Problem description ▸
Return the data verbatim, between the lines holding "Given: Select the" and "Looking at the", inclusive.

Provided entries ▸
━━━━━━━━━━━━━━━━━━━━━━━━━━━━━━

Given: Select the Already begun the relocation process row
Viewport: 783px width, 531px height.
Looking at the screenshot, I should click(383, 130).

━━━━━━━━━━━━━━━━━━━━━━━━━━━━━━

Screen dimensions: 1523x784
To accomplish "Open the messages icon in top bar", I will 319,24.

━━━━━━━━━━━━━━━━━━━━━━━━━━━━━━

Response ▸
Given: Select the Already begun the relocation process row
Viewport: 783px width, 531px height.
Looking at the screenshot, I should click(383, 130).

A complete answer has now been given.